Il decreto prevede l’applicazione delle sue disposizioni anche ai rinnovi e alle proroghe dei contratti in corso alla data di entrata in vigore del medesimo, ma a far tempo dal 1 novembre 2018.
Il che potrà comportare non pochi problemi di interpretazione e applicazione.
Ad esempio le proroghe e i rinnovi, di per sé stessi, non hanno limiti di durata, ci domandiamo quindi se una proroga o rinnovo, di un contratto già in essere, che scade durante il periodo di moratoria dal 14 luglio (data di entrata in vigore della norma) al 31 ottobre( data di scadenza della moratoria) possa avere una durata tale da coprire il tempo massimo di durata dei contratti a termini ( che sia di 36 mesi- secondo il superato termine del Jobs Act- o, forse più probabilmente, di 24 mesi- nuovo termine massimo fissato dal decreto). Si ipotizzi, quindi, un contratto a tempo determinato stipulato il 15 gennaio 2018 per la durata di 7 mesi. Esso andrà a scadere il 15 agosto 2018 ( nel periodo di moratoria) ;potrà quindi essere prorogato senza obbligo di causale. Nulla quaestio per una proroga di altri 7 mesi, con scadenza quindi al 15 marzo 2019; ma quid iuris per una proroga di 17 mesi ?
L’introduzione delle causali
Per quanto riguarda le c.d. causali, a nostro parere, piuttosto di quelle assai stringenti contenute nella nuova normativa (una delle quali corrisponde, nelle precedenti regolamentazioni, alle c.d. punte di lavoro faticosamente delineate dalla giurisprudenza -v.la sentenza della Corte di Cassazione a Sezioni Unite 29/91983 n.5739 ,giurisprudenza questa che potrebbe tornare utile col nuovo decreto(2)-, e l’altra può assimilarsi al compimento di un “opus”) , sarebbe stato più ragionevole un ritorno alle causali previste dal D.lgs. n.368 del 2001 , ossia le “ ragioni di carattere tecnico, produttivo, organizzativo o sostitutivo”.
Comunque le nuove norme non si applicano alle attività stagionali.
Dalla legge di conversione è stato prorogato l’esonero contributivo per favorire l’occupazione giovanile per gli anni 2019 e 2020.
Tale decreto, comunque, inciderà fortemente sulla programmazione delle imprese i cui piani erano stati concepiti su di un orizzonte che si basava su un arco temporale di 36 mesi, con ovvie ricadute sul piano occupazionale.
Come il Decreto Dignità influenzerà l’andamento del mercato?
L’esperienza insegna che lo strumento del contratto a tempo determinato è soggetto ad una regolamentazione che si connota secondo l’andamento del mercato, per cui varia con il variare dell’andamento del mercato; più precisamente quando il mercato è in fase di crescita si impone una stretta sul contratto a tempo determinato, quando il mercato, invece, è in difficoltà è opportuno allentare i vincoli alla stipulazione di contratti a termine.

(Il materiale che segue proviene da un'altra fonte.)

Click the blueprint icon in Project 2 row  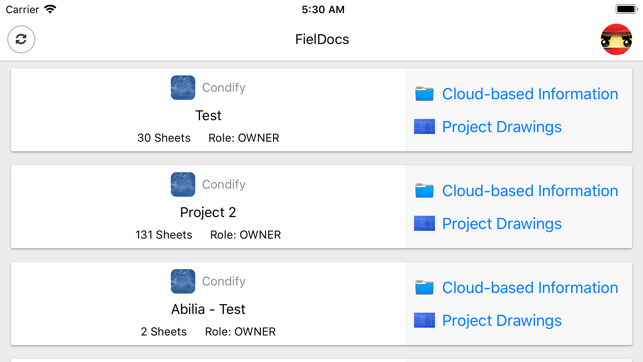click(x=424, y=223)
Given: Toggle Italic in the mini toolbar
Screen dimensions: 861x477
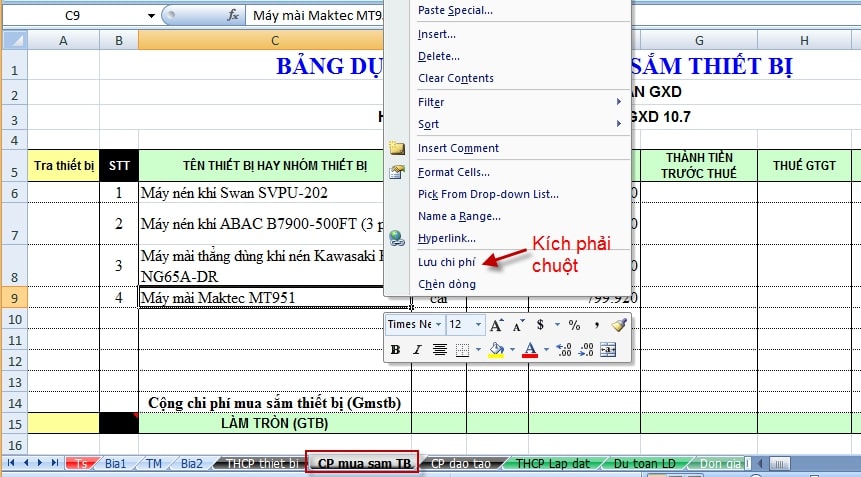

Ce lo insegna l’andamento delle varie regolamentazioni del contratto a termine dal dopoguerra ad oggi.
Da un lato l’impresa preferisce utilizzare un contratto a termine, sia per non impegnarsi a fronte di un mercato soggetto a turbolenze, sia per meglio conoscere le attitudini e capacità del lavoratore assunto, non bastando il periodo di prova.
E’ noto d’altronde, nell’ottica del lavoratore, che lo stesso ambisce ad una sistemazione stabile per poter gestire la propria vita con un minimo di certezze che non possono essere affidate ad un serie molto lunga di rapporti a termine che, alla fine, non garantiscono necessariamente la stabilizzazione.
Si rende quindi necessario trovare un punto di equilibrio tra queste due esigenze. Occorre bilanciare gli opposti interessi. Il punto di equilibrio si sposterà a seconda dell’andamento del mercato o verso il lavoratore o verso il datore.
Ora non può certo negarsi che il momento che sta attraversando la nostra economia non è dei più favorevoli. Il PIL cresce poco sia in Italia che in Europa: ma certo meno in Italia che in Europa. Da ciò quindi ci vediamo costretti ad esprimere le nostre perplessità sulla emanazione di questo decreto, pur ragionevole di per sé stesso, nel presente momento.
Per le considerazioni che abbiamo svolto, più che porre vincoli, troppo stretti, al contratto a termine sarebbe opportuno lasciargli una relativa flessibilità che consente all’imprenditore di non impegnarsi eccessivamente, ma piuttosto gli consente di seguire l’andamento della richiesta del suo prodotto sul mercato.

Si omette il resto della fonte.